Paypal destruyó un violín de la WWII porque al comprador no le gustó

La historia resumida dice algo así: Erica vendió un antiguo violín francés que databa de la Segunda Guerra Mundial en US$ 2.500. El comprador canadiense pagó a través de Paypal pero, a pesar de que un Luthier especializado avaló el origen del instrumento, este comprador alegó que el violín era una falsificación y lo reportó a Paypal. En una de las decisiones más estúpidas que se hayan leído en cualquier tipo de contrato de uso, PayPal le informó al comprador que “si destruye el violín podemor devolverle su dinero”. Así como se lo “recomendó” Paypal, el comprador lo hizo, sacó una foto y la envió para recibir el reembolso.
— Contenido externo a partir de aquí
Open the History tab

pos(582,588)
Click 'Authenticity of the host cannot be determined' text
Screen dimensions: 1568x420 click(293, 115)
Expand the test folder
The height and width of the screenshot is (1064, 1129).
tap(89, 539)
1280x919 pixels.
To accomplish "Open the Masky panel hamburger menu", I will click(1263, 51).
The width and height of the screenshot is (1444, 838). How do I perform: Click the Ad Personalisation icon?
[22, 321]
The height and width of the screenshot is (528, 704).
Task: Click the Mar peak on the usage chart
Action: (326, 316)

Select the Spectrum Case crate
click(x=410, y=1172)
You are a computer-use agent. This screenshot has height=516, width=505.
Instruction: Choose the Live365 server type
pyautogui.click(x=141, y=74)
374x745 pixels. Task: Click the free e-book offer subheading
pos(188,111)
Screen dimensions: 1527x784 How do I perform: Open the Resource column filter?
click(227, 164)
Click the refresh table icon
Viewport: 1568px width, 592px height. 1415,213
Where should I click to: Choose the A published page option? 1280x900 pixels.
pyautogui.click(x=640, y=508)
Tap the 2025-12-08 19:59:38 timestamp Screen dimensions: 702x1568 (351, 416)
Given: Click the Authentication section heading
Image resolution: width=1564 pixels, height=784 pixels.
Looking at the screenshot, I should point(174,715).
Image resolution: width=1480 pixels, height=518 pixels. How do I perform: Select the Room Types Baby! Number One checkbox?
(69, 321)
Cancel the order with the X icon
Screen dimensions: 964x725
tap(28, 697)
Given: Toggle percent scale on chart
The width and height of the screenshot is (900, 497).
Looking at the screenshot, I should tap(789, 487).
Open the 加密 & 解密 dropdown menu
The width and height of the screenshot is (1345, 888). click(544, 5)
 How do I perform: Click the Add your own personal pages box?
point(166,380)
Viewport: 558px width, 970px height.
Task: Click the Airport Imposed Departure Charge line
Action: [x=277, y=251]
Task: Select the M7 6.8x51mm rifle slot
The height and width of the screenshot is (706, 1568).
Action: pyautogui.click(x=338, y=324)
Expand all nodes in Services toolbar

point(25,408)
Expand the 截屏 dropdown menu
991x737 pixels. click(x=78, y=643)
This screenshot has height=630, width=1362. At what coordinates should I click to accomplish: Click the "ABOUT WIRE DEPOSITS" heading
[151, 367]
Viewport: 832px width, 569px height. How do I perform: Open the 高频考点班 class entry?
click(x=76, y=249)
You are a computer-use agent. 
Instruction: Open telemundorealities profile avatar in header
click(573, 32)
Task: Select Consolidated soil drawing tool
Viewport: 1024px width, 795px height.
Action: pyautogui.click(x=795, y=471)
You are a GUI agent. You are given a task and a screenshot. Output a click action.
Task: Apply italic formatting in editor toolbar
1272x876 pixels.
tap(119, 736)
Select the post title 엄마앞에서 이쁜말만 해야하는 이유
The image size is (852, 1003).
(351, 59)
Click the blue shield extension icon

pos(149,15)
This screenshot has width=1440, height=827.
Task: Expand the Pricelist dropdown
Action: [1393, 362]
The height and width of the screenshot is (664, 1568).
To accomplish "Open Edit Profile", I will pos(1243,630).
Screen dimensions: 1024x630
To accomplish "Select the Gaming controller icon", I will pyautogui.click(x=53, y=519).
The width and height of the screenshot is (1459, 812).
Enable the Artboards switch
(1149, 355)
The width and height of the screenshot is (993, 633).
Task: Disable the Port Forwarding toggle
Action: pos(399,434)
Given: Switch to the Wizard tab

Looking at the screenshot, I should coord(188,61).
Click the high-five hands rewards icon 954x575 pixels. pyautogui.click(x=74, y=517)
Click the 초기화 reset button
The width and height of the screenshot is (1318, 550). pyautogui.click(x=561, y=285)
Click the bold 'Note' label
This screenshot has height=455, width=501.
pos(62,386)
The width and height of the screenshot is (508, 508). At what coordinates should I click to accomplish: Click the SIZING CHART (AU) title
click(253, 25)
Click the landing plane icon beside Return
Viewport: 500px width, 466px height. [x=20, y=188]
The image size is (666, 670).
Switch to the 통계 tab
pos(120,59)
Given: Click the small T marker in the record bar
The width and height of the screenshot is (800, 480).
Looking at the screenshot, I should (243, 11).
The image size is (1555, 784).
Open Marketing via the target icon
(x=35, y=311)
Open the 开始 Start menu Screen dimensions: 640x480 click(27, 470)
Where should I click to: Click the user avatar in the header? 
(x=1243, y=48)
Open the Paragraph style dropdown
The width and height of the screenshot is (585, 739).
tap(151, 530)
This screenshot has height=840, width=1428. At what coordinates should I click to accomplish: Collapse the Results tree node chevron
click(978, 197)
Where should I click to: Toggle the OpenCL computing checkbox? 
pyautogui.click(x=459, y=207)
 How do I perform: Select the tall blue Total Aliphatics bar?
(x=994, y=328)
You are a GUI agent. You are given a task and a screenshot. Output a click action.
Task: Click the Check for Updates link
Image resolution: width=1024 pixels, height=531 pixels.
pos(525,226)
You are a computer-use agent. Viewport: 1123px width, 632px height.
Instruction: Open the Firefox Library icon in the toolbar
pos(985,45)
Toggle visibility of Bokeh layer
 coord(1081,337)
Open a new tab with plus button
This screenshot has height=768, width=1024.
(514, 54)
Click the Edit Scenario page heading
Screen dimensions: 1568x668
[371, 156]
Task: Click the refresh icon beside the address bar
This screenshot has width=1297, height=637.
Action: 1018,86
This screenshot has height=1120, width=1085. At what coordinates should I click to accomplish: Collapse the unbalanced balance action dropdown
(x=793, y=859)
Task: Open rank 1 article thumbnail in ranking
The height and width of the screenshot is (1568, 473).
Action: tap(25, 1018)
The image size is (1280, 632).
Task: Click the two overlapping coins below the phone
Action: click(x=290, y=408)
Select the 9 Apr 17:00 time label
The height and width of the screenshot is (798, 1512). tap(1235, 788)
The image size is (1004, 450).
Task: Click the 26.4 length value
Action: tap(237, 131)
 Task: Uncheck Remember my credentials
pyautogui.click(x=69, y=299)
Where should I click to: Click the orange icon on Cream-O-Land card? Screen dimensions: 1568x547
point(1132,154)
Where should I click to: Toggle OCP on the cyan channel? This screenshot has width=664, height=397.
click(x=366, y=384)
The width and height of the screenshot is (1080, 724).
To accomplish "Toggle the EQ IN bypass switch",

Según las condiciones de servicio estipuladas por la empresa Paypal, ante una disputa por cualquier tipo de irregularidad en el procedimiento de compra, venta o pago a través de su servicio, y que no pueda ser resuelta entre las partes involucradas la empresa “puede solicitar la destrucción de la evidencia y la prueba de esa destrucción para resolver el problema”.

Según cuenta la indignada vendedora, la disputa por las etiquetas (el origen y autenticidad de este tipo de piezas de colección) es común en el mundo de los violines, y que es casi imposible que existan falsificaciones porque no son rentables. Su violín había sido certificado como auténtico por un prestigioso Luthier antes de la entrega al comprador y, como la lógica indicaría, ella pretendía que si el comprador no estaba conforme con la adquisición, debería devolverlo en las mismas condiciones que lo recibió.

El objetivo de Erica al publicar esta historia es evitar que otros vendedores reciban este excesivo castigo con sus piezas de colección (aclaremos que nadie se hará cargo de reponerle a la propietaria original la pieza que vendió, así como que tampoco es tan simple encontrar una igual).